Menilik kabar dari lantai bursa perdagangan saham pada Rabu (20/5/15) saham SMCB dibuka pada level 1,615 setelah pada penutupan perdagangan sebelumnya berada pada level 1,615 dan bergerak dalam kisaran 1,615 – 1,650 dengan volume perdagangan saham mencapai 1,91 juta lembar saham.
Analyst Vibiz Research Center melihat sisi indikator teknikal, harga saham SMCB sejak awal bulan Januari terlihat terus mengalami tekanan tajam dan menyentuh support kuat namun saat ini pergerakannya dalam kondisi koreksi tajam dan terus alami tekanan. Indikator MA sudah bergerak turun dan pola Three Black Crows terbentuk pada Lower Bolinger Band. Selain itu indikator stochastic mulai bergerak ke area jenuh jual.

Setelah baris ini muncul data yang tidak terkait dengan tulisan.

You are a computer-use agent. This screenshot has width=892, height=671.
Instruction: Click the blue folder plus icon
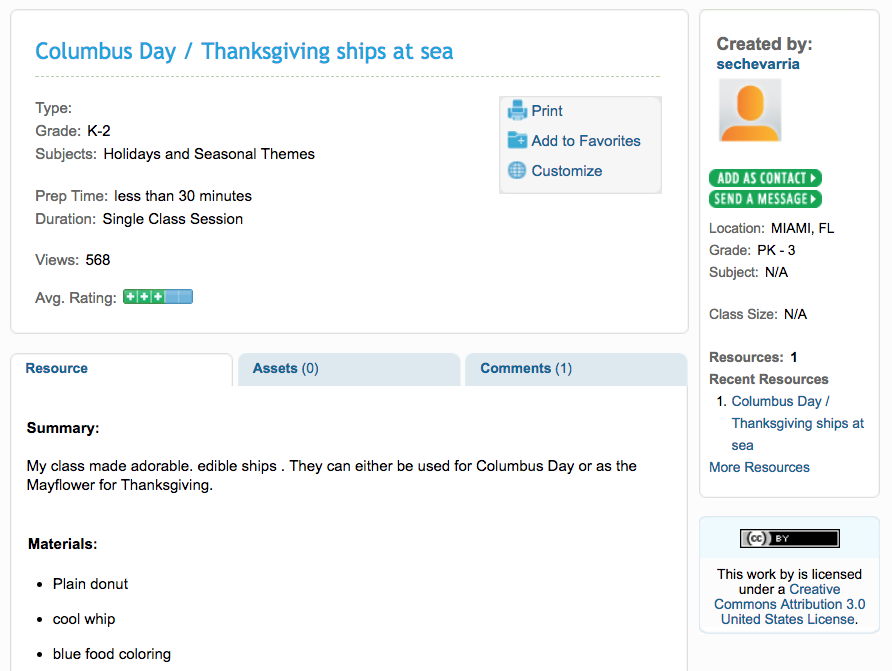coord(518,141)
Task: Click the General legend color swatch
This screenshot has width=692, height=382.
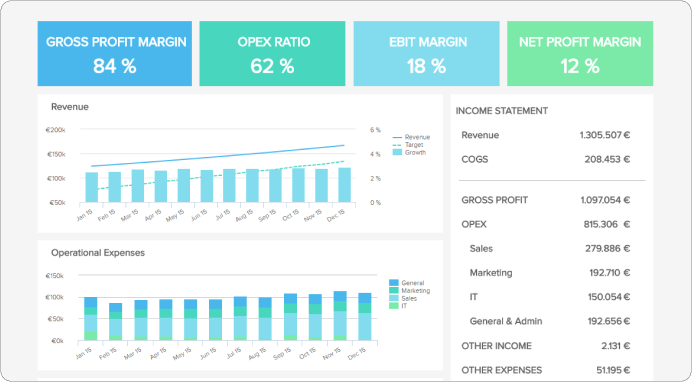Action: click(x=394, y=283)
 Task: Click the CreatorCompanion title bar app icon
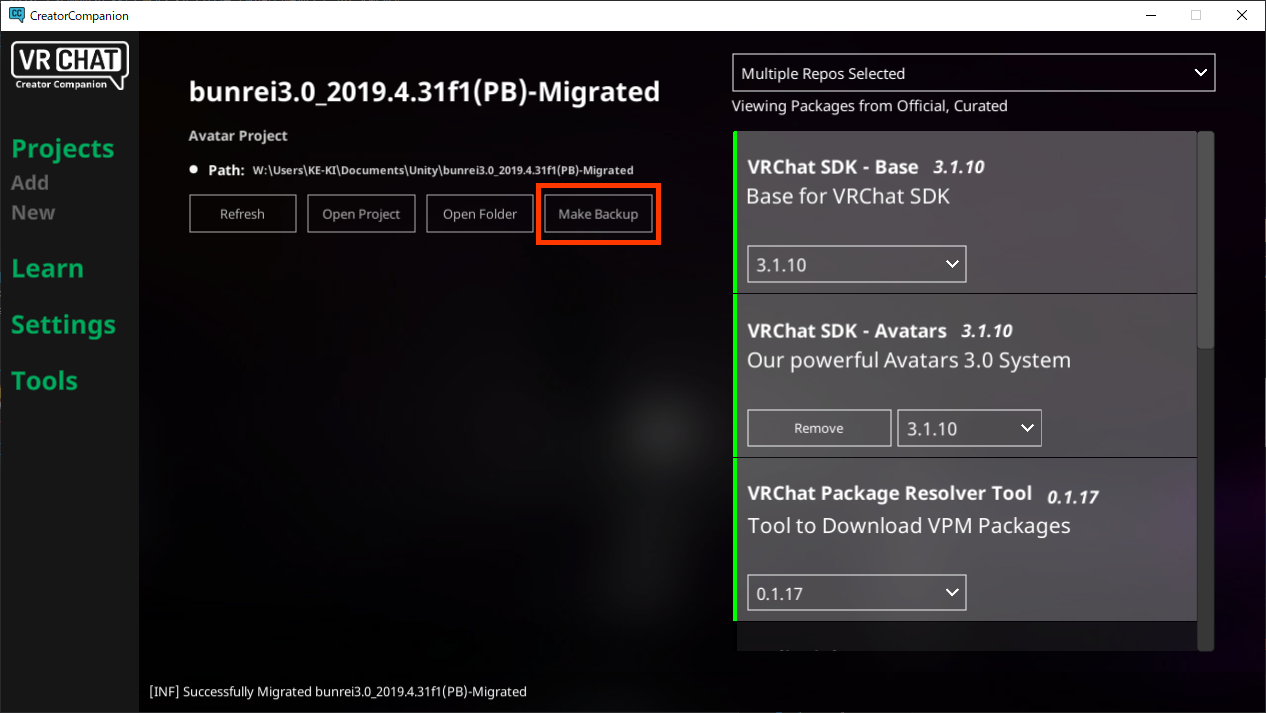click(16, 15)
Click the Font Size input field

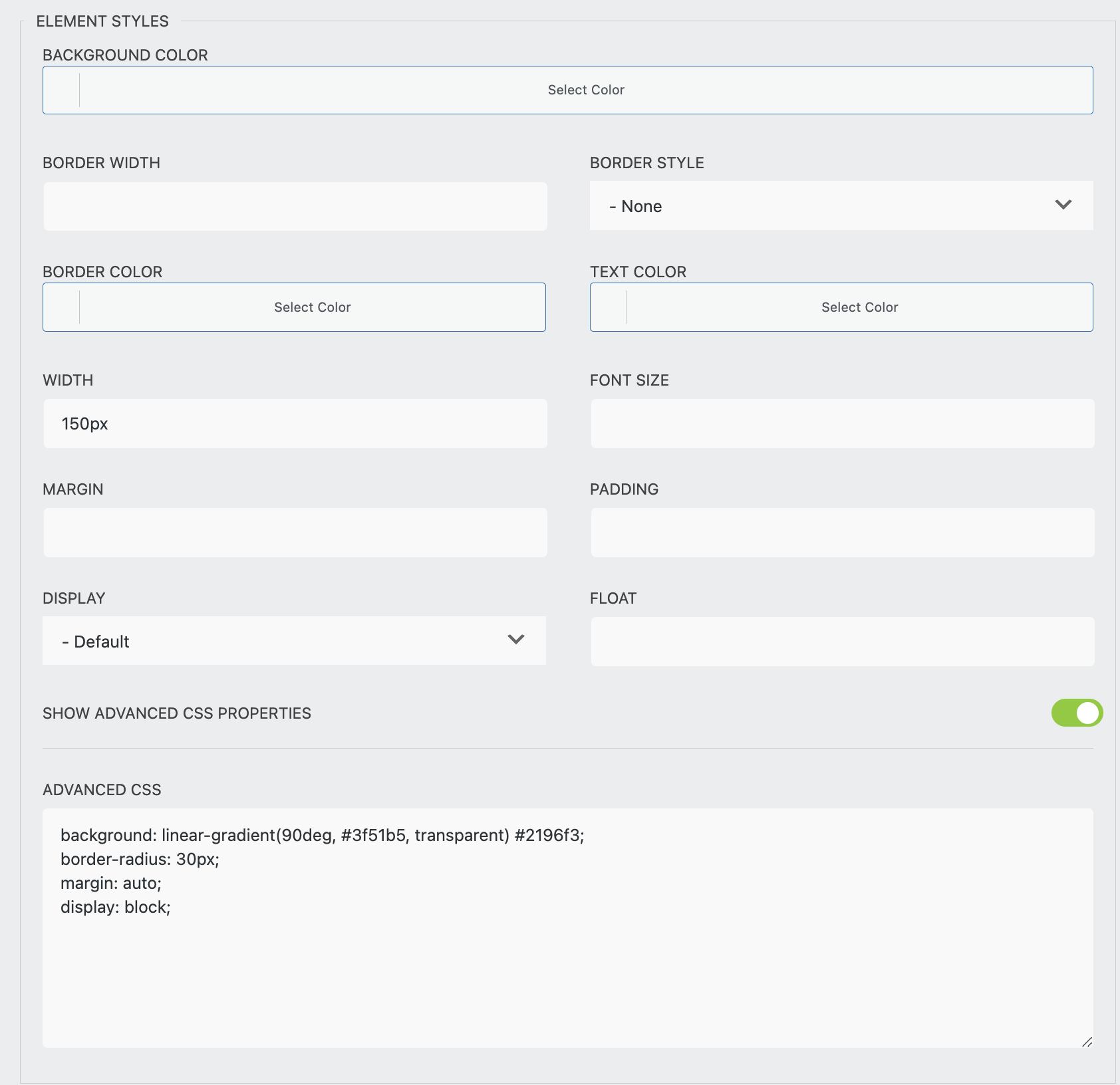coord(841,423)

Sementara indikator ADX terpantau bergerak turun didukung oleh +DI yang juga bergerak turun yang menunjukan pergerakan SMCB dalam tekanan. Dengan kondisi teknikalnya dan didukung fundamentalnya, diprediksi laju SMCB masih akan terkoreksi dan menunggu sentimen fundamental yang menggerakan SMCB. Saat ini level support berada pada Rp1400 hingga resistance Rp1950.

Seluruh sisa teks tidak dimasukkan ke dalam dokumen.